Technical Outlook and Key Levels
From a technical standpoint, GBP/USD is struggling below its 20-day moving average around 1.2745, confirming a mildly bearish short-term bias. The pair is currently squeezed between a rising support line from the April lows and a descending resistance line from earlier this month. This tightening formation, or triangle, points to an imminent breakout.
The Relative Strength Index confirms this lack of direction, hovering just below the 50 mark, which signals that neither buyers nor sellers are in control. We believe this period of consolidation is building energy for the next significant price swing. Options traders should note that implied volatility may be low now but could spike once the range breaks.

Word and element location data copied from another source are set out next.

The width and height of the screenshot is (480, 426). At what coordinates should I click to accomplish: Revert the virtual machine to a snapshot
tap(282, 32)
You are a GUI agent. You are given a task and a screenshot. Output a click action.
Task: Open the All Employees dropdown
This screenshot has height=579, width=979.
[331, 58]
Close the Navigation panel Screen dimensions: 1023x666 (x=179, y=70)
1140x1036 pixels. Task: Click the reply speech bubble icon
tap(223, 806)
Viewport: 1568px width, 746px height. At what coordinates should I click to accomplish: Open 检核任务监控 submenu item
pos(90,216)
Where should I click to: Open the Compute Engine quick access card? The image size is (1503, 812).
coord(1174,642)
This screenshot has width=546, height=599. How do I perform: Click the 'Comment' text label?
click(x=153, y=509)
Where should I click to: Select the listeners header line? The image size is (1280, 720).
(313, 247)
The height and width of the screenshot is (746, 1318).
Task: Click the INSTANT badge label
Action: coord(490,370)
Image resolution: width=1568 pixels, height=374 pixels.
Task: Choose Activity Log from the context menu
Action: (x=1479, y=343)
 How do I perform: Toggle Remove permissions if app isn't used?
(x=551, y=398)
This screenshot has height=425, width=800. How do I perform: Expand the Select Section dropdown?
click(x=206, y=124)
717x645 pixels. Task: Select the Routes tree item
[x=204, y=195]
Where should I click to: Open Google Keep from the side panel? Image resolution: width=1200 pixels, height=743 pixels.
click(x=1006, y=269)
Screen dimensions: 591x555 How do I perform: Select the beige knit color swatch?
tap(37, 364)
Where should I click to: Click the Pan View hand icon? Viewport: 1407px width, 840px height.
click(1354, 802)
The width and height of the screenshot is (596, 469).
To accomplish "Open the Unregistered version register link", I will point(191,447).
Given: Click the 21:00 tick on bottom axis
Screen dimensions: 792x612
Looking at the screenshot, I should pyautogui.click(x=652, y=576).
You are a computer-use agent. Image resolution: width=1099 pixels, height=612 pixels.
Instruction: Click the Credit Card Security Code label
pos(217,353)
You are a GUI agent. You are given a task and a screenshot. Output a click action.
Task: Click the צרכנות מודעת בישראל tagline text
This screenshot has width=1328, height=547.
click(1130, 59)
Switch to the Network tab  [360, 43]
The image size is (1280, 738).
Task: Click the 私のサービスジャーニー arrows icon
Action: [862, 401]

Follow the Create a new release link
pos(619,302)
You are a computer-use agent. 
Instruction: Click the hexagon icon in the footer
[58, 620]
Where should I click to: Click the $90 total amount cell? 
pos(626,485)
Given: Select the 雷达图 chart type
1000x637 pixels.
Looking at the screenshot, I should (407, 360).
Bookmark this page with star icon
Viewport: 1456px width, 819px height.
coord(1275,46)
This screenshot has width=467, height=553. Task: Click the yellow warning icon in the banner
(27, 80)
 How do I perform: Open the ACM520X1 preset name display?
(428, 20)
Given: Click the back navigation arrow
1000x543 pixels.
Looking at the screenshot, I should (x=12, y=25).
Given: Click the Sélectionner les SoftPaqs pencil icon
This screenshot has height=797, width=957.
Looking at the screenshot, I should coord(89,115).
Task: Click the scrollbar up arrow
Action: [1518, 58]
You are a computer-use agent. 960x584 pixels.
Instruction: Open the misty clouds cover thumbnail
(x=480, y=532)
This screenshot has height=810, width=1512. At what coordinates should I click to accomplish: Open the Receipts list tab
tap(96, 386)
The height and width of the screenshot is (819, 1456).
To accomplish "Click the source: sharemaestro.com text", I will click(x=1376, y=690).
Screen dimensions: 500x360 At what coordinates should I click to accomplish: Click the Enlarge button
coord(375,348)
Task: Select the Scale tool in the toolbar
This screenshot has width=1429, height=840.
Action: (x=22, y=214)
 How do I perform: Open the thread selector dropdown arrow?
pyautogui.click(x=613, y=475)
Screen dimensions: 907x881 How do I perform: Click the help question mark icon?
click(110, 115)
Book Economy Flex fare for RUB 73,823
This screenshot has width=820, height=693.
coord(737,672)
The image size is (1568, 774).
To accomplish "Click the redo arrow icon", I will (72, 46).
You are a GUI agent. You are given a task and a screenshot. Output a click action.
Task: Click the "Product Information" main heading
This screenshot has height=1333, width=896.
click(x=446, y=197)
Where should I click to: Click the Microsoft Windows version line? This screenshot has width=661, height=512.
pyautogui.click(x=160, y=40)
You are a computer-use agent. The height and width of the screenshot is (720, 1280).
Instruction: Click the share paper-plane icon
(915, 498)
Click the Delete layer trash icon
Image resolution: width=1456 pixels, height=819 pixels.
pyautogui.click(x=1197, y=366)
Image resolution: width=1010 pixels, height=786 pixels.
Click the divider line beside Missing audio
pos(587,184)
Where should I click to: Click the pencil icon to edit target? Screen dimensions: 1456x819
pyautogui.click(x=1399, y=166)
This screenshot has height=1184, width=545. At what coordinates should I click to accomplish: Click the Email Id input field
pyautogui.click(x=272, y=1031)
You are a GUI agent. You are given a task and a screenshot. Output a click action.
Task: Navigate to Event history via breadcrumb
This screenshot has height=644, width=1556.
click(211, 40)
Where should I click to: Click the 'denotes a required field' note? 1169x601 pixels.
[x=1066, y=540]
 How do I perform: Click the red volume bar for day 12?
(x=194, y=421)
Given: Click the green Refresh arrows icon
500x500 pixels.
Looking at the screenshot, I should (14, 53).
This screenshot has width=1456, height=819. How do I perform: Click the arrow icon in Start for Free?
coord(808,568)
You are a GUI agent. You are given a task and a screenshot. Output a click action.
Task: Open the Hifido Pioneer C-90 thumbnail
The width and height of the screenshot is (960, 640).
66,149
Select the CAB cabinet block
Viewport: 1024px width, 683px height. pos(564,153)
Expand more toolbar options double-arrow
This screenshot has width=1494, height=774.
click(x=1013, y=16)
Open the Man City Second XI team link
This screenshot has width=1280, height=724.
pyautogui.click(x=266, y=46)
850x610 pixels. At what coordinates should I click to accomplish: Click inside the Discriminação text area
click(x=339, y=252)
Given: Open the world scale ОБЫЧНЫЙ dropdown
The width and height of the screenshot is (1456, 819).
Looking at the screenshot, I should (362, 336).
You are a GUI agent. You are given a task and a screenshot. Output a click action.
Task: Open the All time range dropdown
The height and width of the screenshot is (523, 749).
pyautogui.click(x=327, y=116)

For now, we are watching for resistance first at the 20-day average of 1.2745 and then the descending trendline near 1.2820. A decisive close above this level would suggest the sideways trend is resolving to the upside. This could trigger buy-stop orders and fuel a move higher.
On the downside, initial support lies at the rising trend line around 1.2650, followed by the psychological 1.2600 level. A break below this support structure would indicate that sellers have taken control. Such a move would likely accelerate the decline as protective stop-loss orders are triggered.